## Your objective:
Exact copy, no pictures: set down every entry below as written.

Data items

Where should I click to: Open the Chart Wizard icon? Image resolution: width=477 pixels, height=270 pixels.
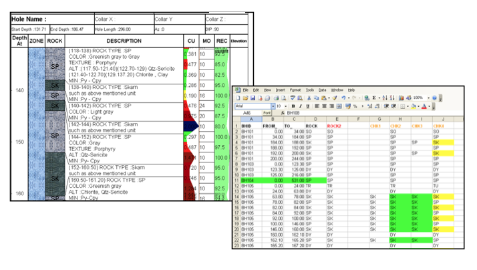[400, 98]
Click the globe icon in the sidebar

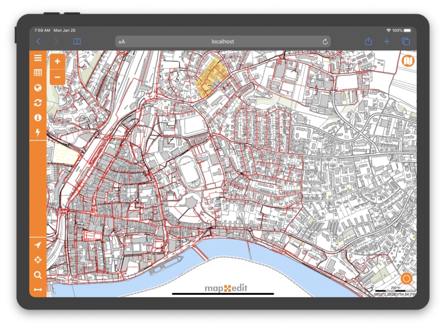38,88
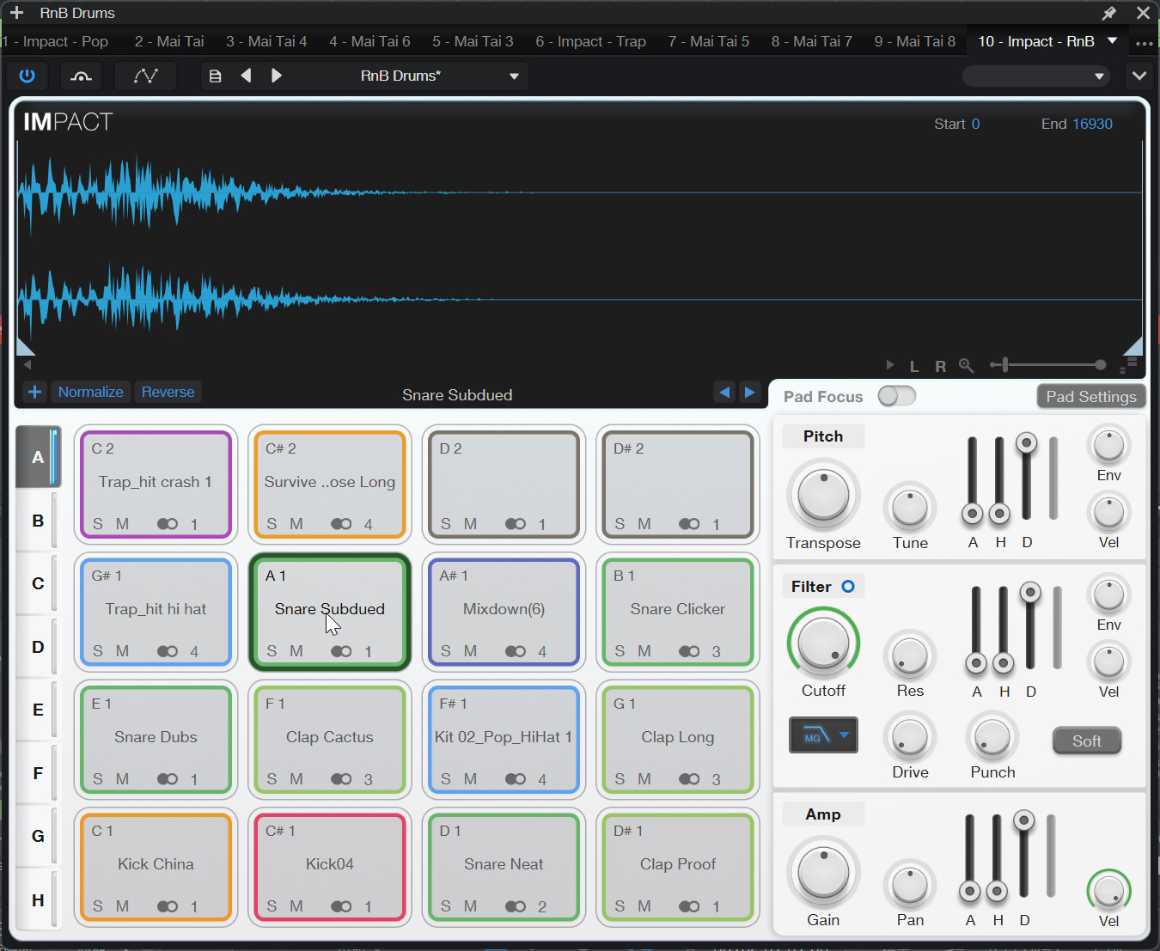Pin the RnB Drums window
The image size is (1160, 951).
point(1108,13)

## Answer:
Where should I click to: Open the Chart Wizard icon? Image resolution: width=477 pixels, height=270 pixels.
[400, 98]
Click the globe icon in the sidebar

38,88
Pin the RnB Drums window
The image size is (1160, 951).
point(1108,13)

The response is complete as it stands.